The ice curse is Ferenblaud’s backup plan if he lost the war
It makes a lot more sense to understand the ice curse as one last bit of “if I can’t have the realm then nobody can!” vindictiveness from a powerful ice sorcerer tyrant who can conceive only of two things: (1) him being in charge and (2) him not being in charge at the moment.
After all, if you’re an immortal elf, the one thing you don’t fear is the passing of time. If you have an enemy who’s currently more powerful than you, and you have no way of beating them at the moment, the best strategy is to outlive them. Your enemy also being an immortal elf makes this more of a challenge, granted, but if the alternative is to surrender to them - meaning death or, even worse, a change to your lifestyle - there’s no real choice, is there?
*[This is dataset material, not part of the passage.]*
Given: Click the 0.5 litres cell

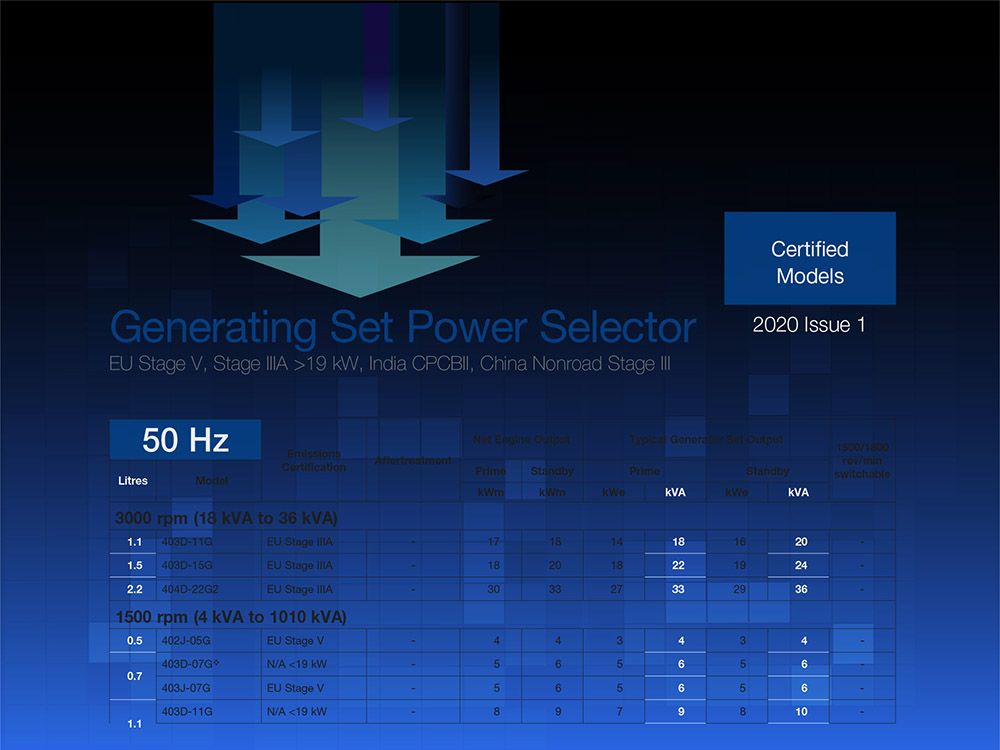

Sure, the local people might hate you at the moment, and your victors might have determined to make sure you never come out of your self-imposed ice prison, but memories fade, institutions weaken, and it’s not going to be too long before people start wondering if they can do anything about this horrible ice spell. Meanwhile, you’re not going anywhere - “Ferenblaud’s prison is also his greatest defence (see page 71). As long as two of the Seals are intact, the Winter King is encased by magical ice, immobilizing him but also protecting him from all harm” (p. 289) - and e.g. Namtarel is getting better (p. 198).
The best clue that this is self-imposed? The fact that Ferenblaud and other winter elves have been freezer-burned. “Three thousand years of frozen hibernation have left their mark, however. His skin is thin and withered, his eyes sunken and bloodshot, which makes the king’s face look like a grinning skull with a forehead furrowed by endless ruminations.” (pp. 71-72). “The winter elves are tall and proud but have a harrowed demeanor. Their skin is pale and withered, a side effect of being frozen for so long.” (p. 89).
Nonsense. The one thing we know about freezing is that it prevents decay - see, for instance, the contents of your freezer, Ötzi the iceman, or any science fiction generation ship involving suspended animation. Besides, elves can heal damage by “sleeping”, and can basically look like whatever they want.
No, Ferenblaud and his winter elves look like this because they have embraced the look of being ice elves.
What does this change to the campaign?
Probably not much. Ferenblaud is still locked away, and is still about to escape. The present day Redrunners still have the problem that they want to make sure that at least one of the seals is protected, so Ferenblaud stays locked away at least partially, but (1) don’t know where the seals are, and (2) have a real hard time saying to basically everyone “I know you want this terrible ice to be gone, but it’s going to be really bad if it goes”.
Their best strategy is still to (1) make friends with the orcs, ice giants, and basically anyone, while (2) finding one of the seals and defending it relentlessly / walling it up. The campaign is adamant that this can’t possibly ever happen, and that’s one of the reasons why I’m never going to run it, but it’s still what any faction should do who doesn’t want Ferenblaud to return.
As soon as one seal is broken, they should camp out in the palace of the Winter King and systematically kill any winter elf that turns up. Once the fourth seal is broken, they can now kill Ferenblaud, who doesn’t have his dragon or his support troops. They should even get support from any of the armies in the field, on the basis that fighting a war against one less army is always a good idea.
(As an aside: a campaign that is certain that it’s gearing up to a final epic battle between three or maybe four armies, should maybe spend more than a paragraph - p. 295 - describing said battle.)
Because that’s the problem with Ferenblaud’s plan: while he’s pretty confident that he’ll eventually be able to escape the prison that he built for himself, he’s still in prison.